ПРЕДОСТАВЛЕННЫЙ ФРАГМЕНТ
════════════════════
Зато в сфере антропологии дефиниция Боэция вполне продуктивна. На ее основе философ развивает богатую спецификацию человеческого бытия: «Человек есть сущность (essentia), т. е. ουσία; и субсистенция, т. е. ουσίωσις и субстанция, т. е. υπόστασις и личность, т. е. πρόσωπον. А именно, он есть ούσία и сущность, поскольку он есть; ούσίωσις и субсистенция – поскольку он не [находится] в каком-либо подлежащем; он есть ύπόστασις и субстанция, поскольку служит подлежащим (subest) для других, не являющихся субсистенциями, то есть ουσίωσις; наконец, он есть πρόσωπον и личность, поскольку он – разумный индивидуум»[25]. Все эти термины и их взаимные различения – не пустая схоластика, они антропологически содержательны. Хотя и стоит заметить, что теснейшее сближение ипостаси (лица) с субстанцией (ср. еще: «О лице может идти речь только применительно к субстанциям»[26]), будучи прочно усвоено классическою антропологией, играло в ней в дальнейшем негативную, тормозящую роль, став, в конечном итоге, одним из ведущих факторов, которые завели эту антропологию в тупик. Однако на данном этапе, сравнительно с антропологией Аристотеля, антропология Боэция – несомненное и значительное продвижение процесса философской индивидуации, то есть формирования метафизического концепта индивидуального человека как автономного, самодостаточного агента мышления и действия[27]. Вместе с тем, этот процесс здесь заведомо не был завершен, скорее лишь начат; и дальнейшая западная метафизика активно пошла по пути его продолжения – что то же, по пути развития антропологической персонологической парадигмы. Бифуркация европейской персонологии состоялась и была в дальнейшем закреплена. В восточнохристианской мысли, оставшейся на позициях теологической парадигмы, ни принцип индивидуации, ни вся связанная с ним работа западной философии практически не нашли отражения.
════════════════════
ИСХОДНЫЕ ДАННЫЕ
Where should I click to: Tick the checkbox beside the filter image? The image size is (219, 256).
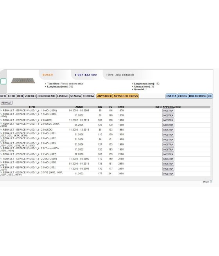pyautogui.click(x=4, y=81)
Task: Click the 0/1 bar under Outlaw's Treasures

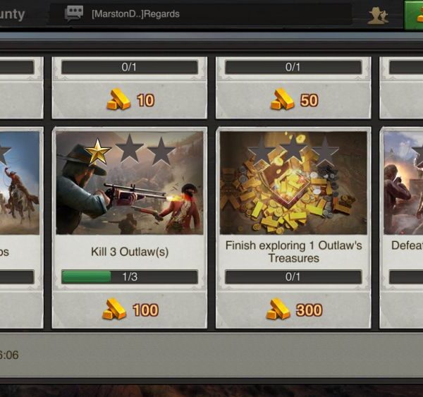Action: 293,276
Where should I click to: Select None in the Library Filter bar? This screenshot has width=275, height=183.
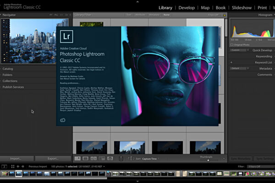click(x=166, y=15)
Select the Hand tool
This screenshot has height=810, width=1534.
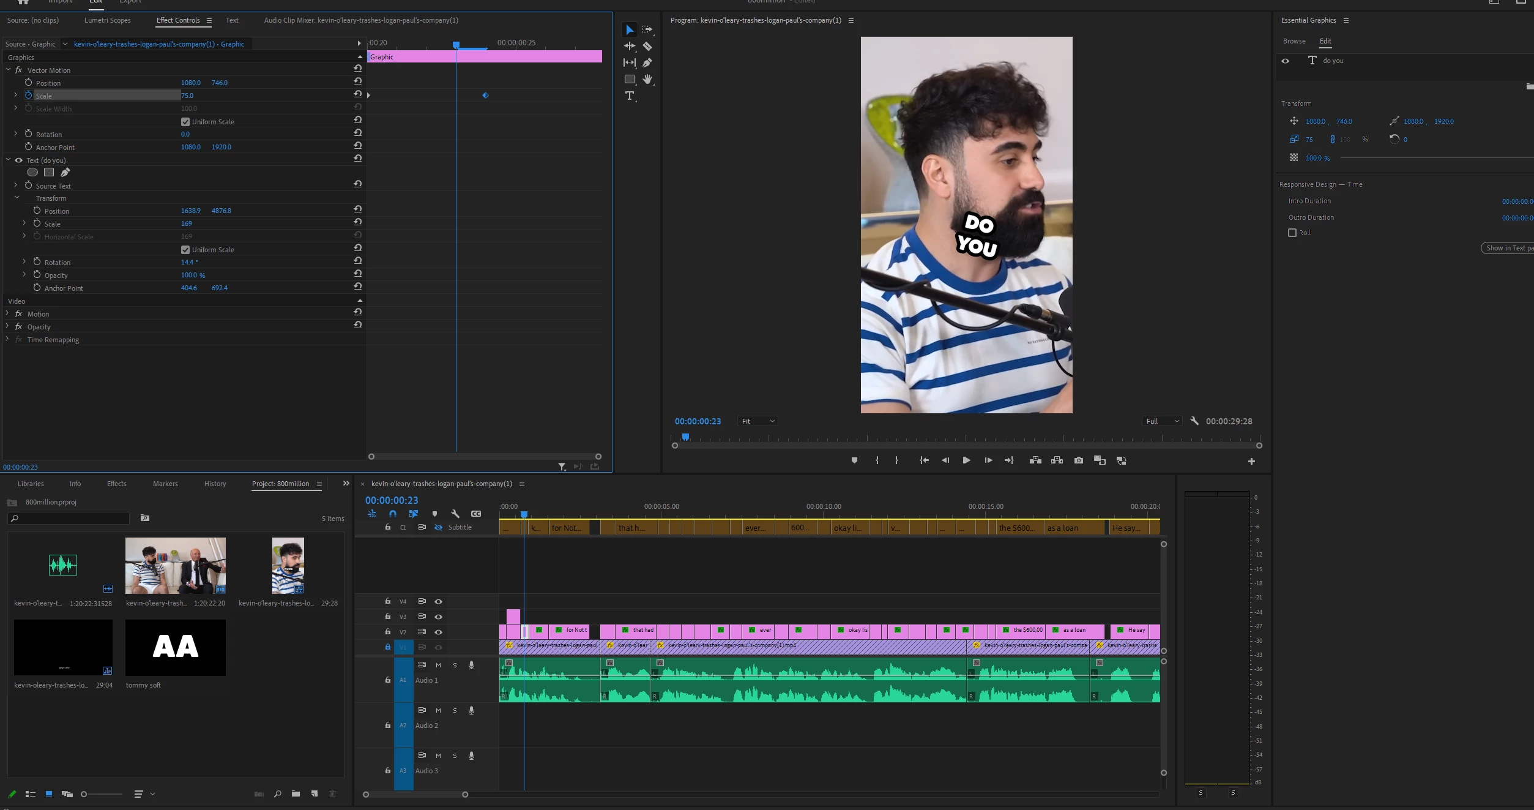[x=647, y=80]
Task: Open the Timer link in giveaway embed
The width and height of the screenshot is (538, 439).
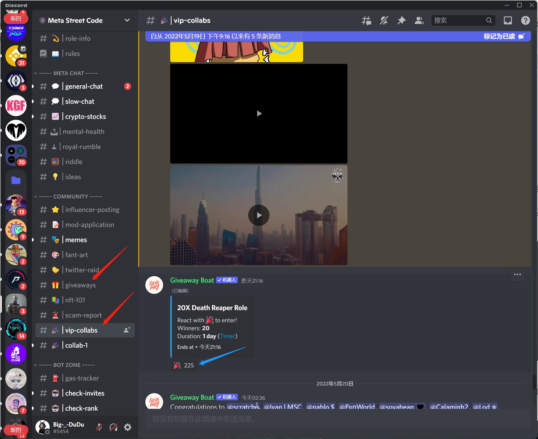Action: point(228,336)
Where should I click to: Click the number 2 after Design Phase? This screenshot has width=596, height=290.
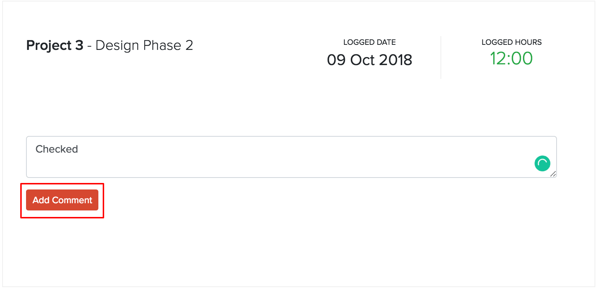point(189,46)
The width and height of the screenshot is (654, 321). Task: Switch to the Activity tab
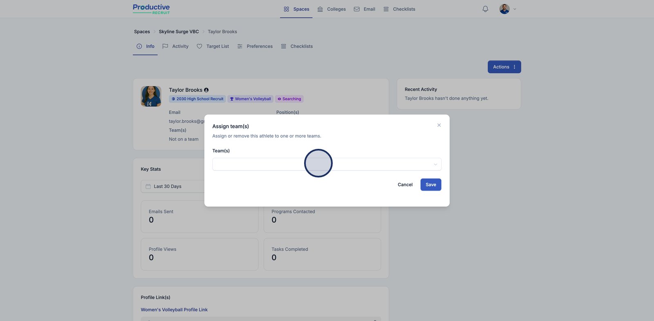[176, 46]
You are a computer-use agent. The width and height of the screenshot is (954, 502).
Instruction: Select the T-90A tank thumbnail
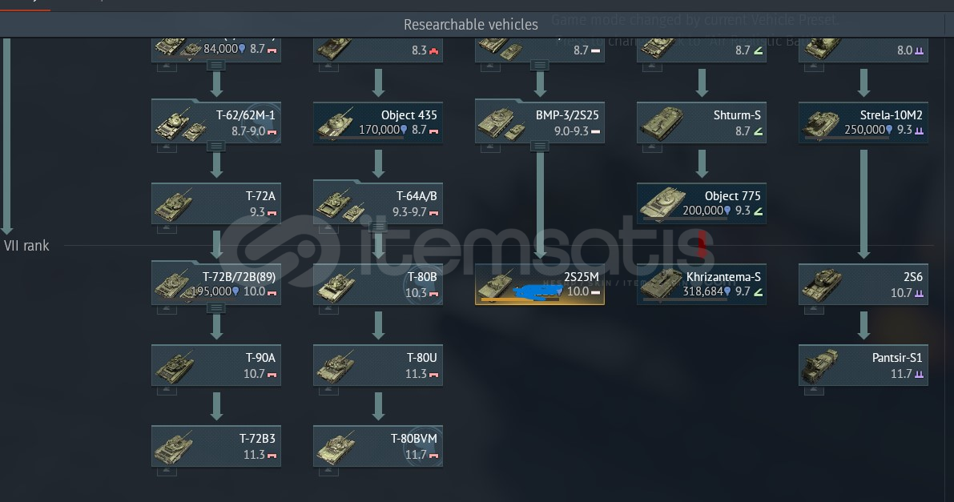174,366
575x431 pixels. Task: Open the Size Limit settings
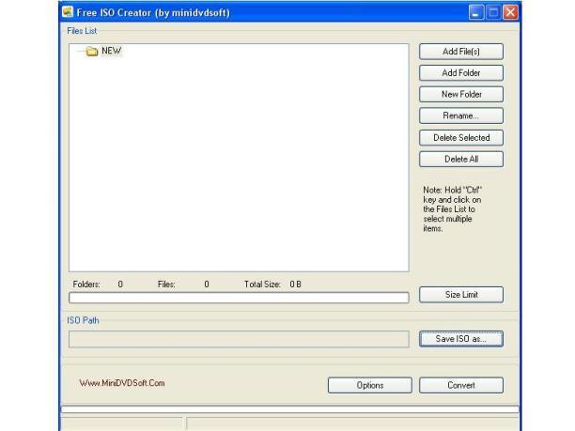460,295
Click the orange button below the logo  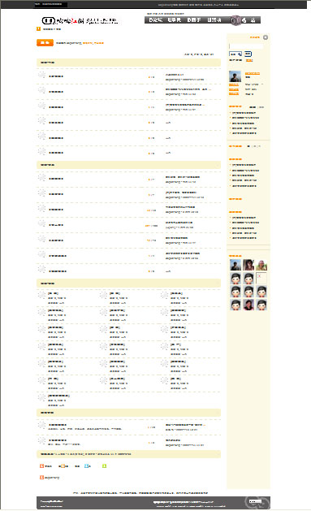45,43

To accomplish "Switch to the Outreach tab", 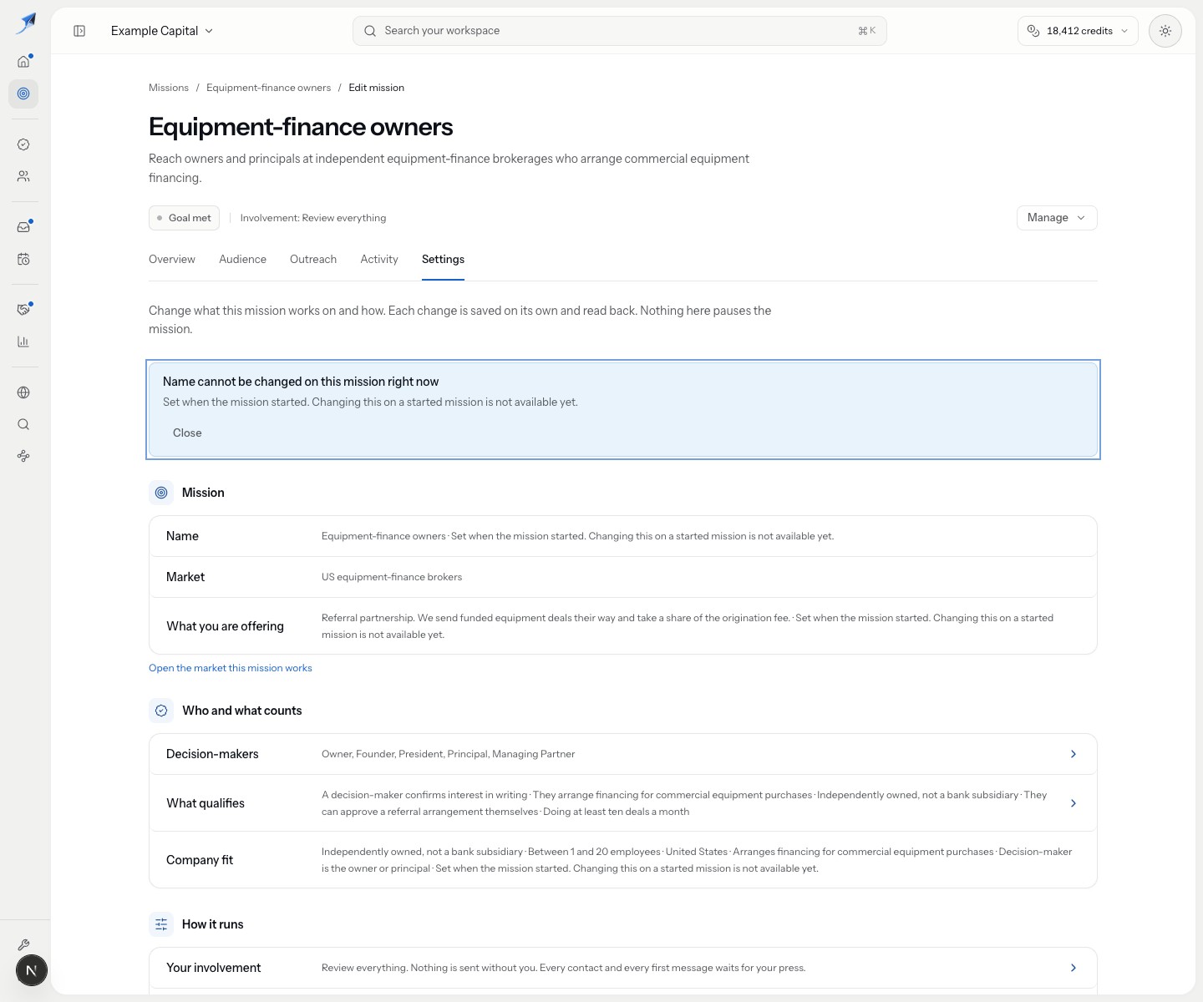I will pos(313,260).
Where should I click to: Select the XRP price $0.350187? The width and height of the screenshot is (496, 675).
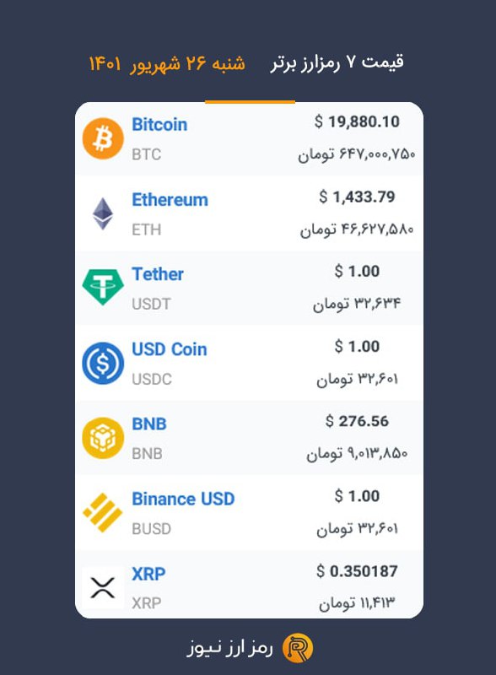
════════════════════
Продолжите фрагмент об антропологии Боэция, начав сразу после его последнего предложения. Приведенные данные для работы не понадобятся.

ПРАВИЛЬНЫЙ ОТВЕТ
Своего полного завершения процесс индивидуации достигает у Декарта, в концепте метафизического субъекта. Кратко резюмируя, с Боэцием мы на полпути к субъекту.

3. Человек Картезия

В отличие от Аристотеля и Боэция (но подобно Платону), Декарт – философ с миссией, с вестью: ему открылась некая важнейшая истина, и его мысль движима стремлением донести, продемонстрировать, утвердить эту истину-весть. Нисколько не будучи по натуре проповедником, тем паче пророком, он вместе с тем абсолютно убежден в великом масштабе своего открытия и заявляет об этом масштабе со всей уверенностью, в манере, так сказать, тихого харизматика. По Декарту, в его учении вечные вопросы человеческой мысли, фундаментальные метафизические апории, такие как существование Бога и бессмертие души, навсегда перестают быть апориями и вопросами, получая «самые строгие и очевидные доказательства». Эти доказательства «по строгости и очевидности равняются доказательствам в геометрии и даже их превосходят»[28].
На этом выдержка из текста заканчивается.